Inconsistency in the classification of LEP students may lead to more heterogeneity in the LEP subgroup. With a more heterogeneous population, larger numbers of students are needed to provide the statistically reliable results required by NCLB. The population of LEP students in many districts and states is sparse. In many states, there may not be enough students in a district or school to satisfy even the minimum number of 25 students suggested in the literature (Linn, Baker & Herman, 2002). Other researchers have argued that even 25 students may not be enough to provide statistically reliable results and have proposed a minimum group size of 100 students (Hill & DePascale, 2003). Considering a small number of LEP students in many districts and states, the small group size for LEP reporting would be another obstacle in regard to reliable AYP reporting.
The LEP subgroup suffers from yet another major problem related to AYP reporting: The lack of stability of this group. In many states and districts across the nation, LEP students’ level of English proficiency is reevaluated regularly, and if they reach a proficient level of English proficiency, they move out of the LEP subgroup. While this helps the more English-proficient students receive more appropriate instruction and assessment, it results in the LEP subgroup continuing to be low-performing. The students in this group will always be labeled as underachievers, and schools with large number of LEP students will be stuck in the “need for improvement” category.
Some states with substantial numbers of LEP students have expressed concern over this issue. They have proposed ideas and negotiated with the federal government to ease the level of possible negative impact that this situation may have on school, district, and state accountability. For example, Indiana and Delaware will continue to include exited LEP students in the LEP subgroup for 2 years after they have been determined to be proficient in English. Georgia plans to include LEP students as long as they still receive services through the English for Speakers of Other Languages program, even if they have met exit criteria (Erpenbach, Forte-Fast & Potts, 2003). In California, students re-designated as LEP will remain in the LEP category until they reach the proficient or above level on the California Standards Test in English-language arts for 3 consecutive years (California Department of Education, 2003). However, the question of whether this policy will provide a long-term solution to the problem of LEP subgroup instability or serve only as a temporary relief remains unanswered.
The measurement of the academic achievement of LEP students is much more complex than what the NCLB legislation conceives. A fair assessment of students in the four targeted subgroup categories requires much more serious consideration than is outlined in the law. Despite attempting to solve the age-old problem of heterogeneity among LEP students, the NCLB seems to perpetuate it, thereby leaving more room for children to be left behind.
On the other hand, NCLB’s attention to students in the four subgroup categories in general and to the LEP population in particular is a step in the right direction. Considering that Title III of NCLB requires assessment of LEP students’ English proficiency on an annual basis and providing support to states to develop reliable and valid measures of students’ proficiency is promising. Any decisions concerning assessment for all subgroups, particularly LEP students, must be informed by results of research and experience in the education community.

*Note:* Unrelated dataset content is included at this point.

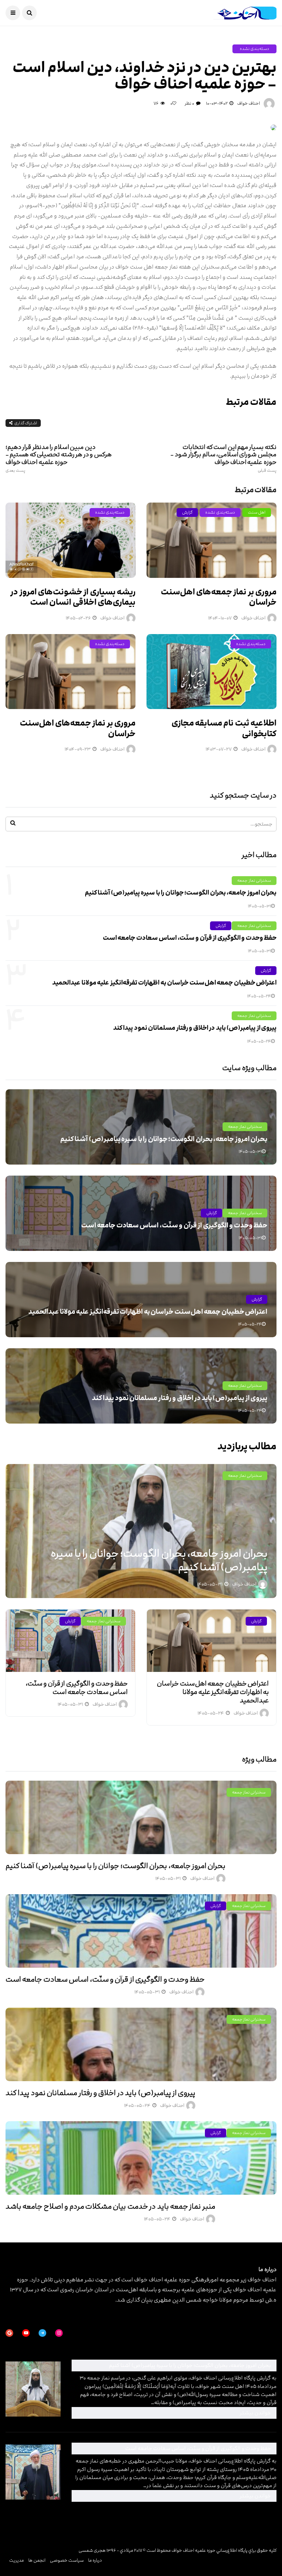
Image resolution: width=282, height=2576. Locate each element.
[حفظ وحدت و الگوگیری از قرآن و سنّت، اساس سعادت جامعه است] (70, 1640)
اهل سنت (256, 512)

Currently, several tests for measuring students’ level of English language proficiency exist. Some of these tests have been used for many years by different states and districts. In spite of the existence of such tests, states are developing new English language proficiency tests with funding through NCLB’s Enhanced Assessment Instruments. A reasonable explanation for this might be that states did not find that the existing tests provided reliable and valid measures of students’ level of English language proficiency as required by NCLB. If this is the reason for the development of the new tests, then the test developers should be aware of problems in the existing tests to avoid the same problems in the new tests.
For example, a careful review of some of the most commonly used language proficiency tests concluded that the tests differ considerably in types of tasks and specific item content and are based on different theoretical emphases prevalent at the time of their development (Zehler, Hopstock, Fleischman & Greniuk, 1994). This suggests that in the case of some of the existing tests, the English language proficiency domain was not operationally defined before the test development process. This and similar studies and reviews should inform the development process of new tests. For example, it is imperative this domain be operationally defined before any effort in developing an English proficiency test. This definition should be based on current developments in the areas of psycholinguistics, developmental psychology, education, linguistics, and psychometrics. Content standards for English for speakers of other languages should also be considered (Bailey & Butler, 2003).
In analyzing data from the administration of existing language proficiency tests, researchers have expressed concerns about the reliability and validity of these tests, the adequacy of the scoring directions, and the limited populations on which test norms are based. For example, analyses of several large data sets from different locations across the nation have shown validity problems in predicting LEP classification and lack of power in identifying different levels of English language proficiency among the LEP student population (Abedi, 2003; Abedi, Leon, & Mirocha, 2003). Those involved in the development of new English language proficiency tests should learn from such research and should conduct more analyses on the wealth of data that exists in this area. To be considered valid and reliable measures of English language proficiency, as outlined in the NCLB, new tests must first go through a rigorous validation process. Otherwise, there may not be a reasonable justification to spend the limited NCLB resources on English language proficiency test development (Abedi, 2003).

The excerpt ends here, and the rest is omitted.